# How bad was this drywall hung?



## Langer7337 (5 d ago)

I recently paid a supposedly high level company to hang and mud drywall. The quality of work with hanging has me very concerned for how it will look in the future. Would you have the company rehang this? Or trust the finisher?


----------



## Mjaw (Nov 24, 2020)

Langer7337 said:


> I recently paid a supposedly high level company to hang and mud drywall. The quality of work with hanging has me very concerned for how it will look in the future. Would you have the company rehang this?
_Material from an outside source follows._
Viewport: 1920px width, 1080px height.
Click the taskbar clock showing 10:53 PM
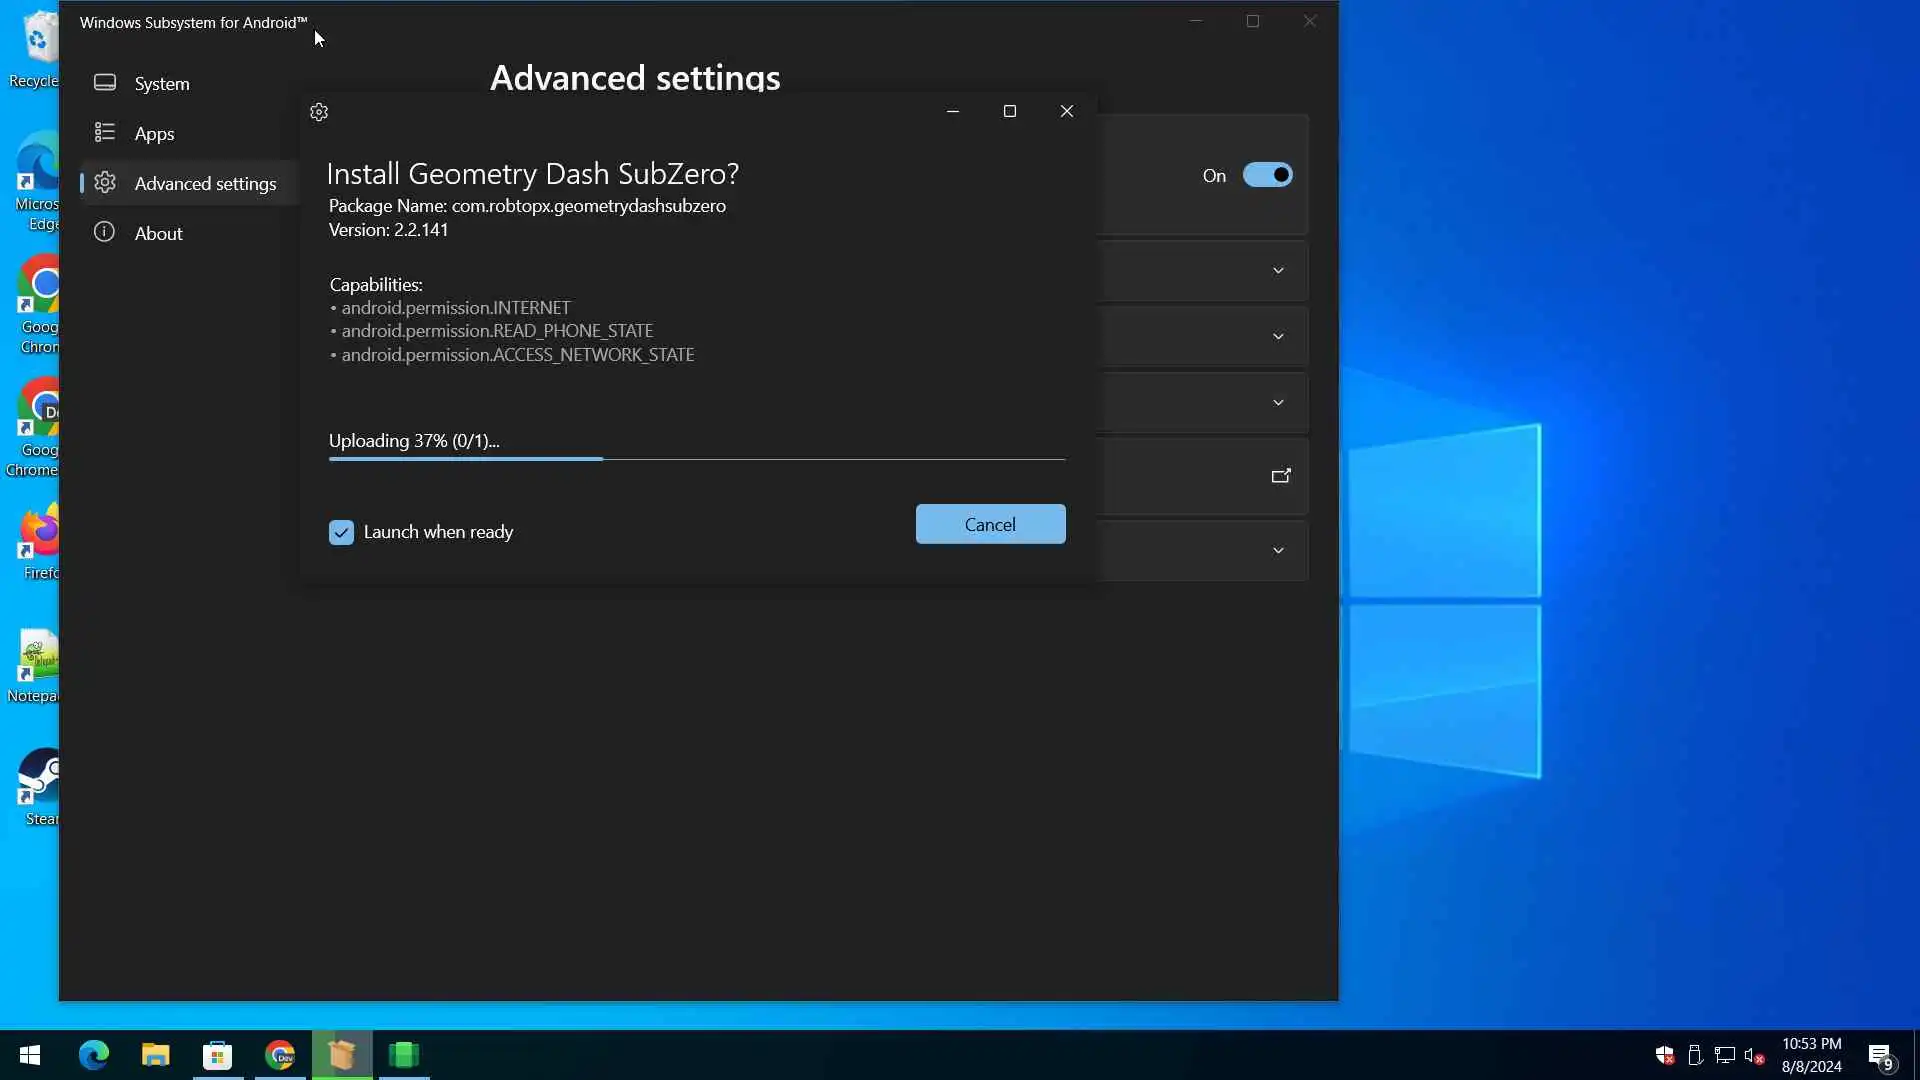[x=1811, y=1055]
Or trust the finisher?
> View attachment 42066
> 
> View attachment 42067
> ...


Not the best and not the worst.


----------



## hendrix417 (Aug 9, 2018)

in the hands of the finisher now.. glad it is not me...


----------



## picks drywall (Apr 13, 2021)

looks like framing mite have been a tad crooked, from the router out in place marks, and all the screws to hold up on warped rafters. looks like they did everything they could to get it tight to me. hard to say with just pics though. dont look too bad to this old finisher. those lil gaps arent spit. i could show you bad drywall hanging, believe me. lol if only i could post pics from my memory. lol in time i suppose that will be possible.

not a fan of screws in angles or on butts but it gets done all the time. as long as its tight good to go. imo


----------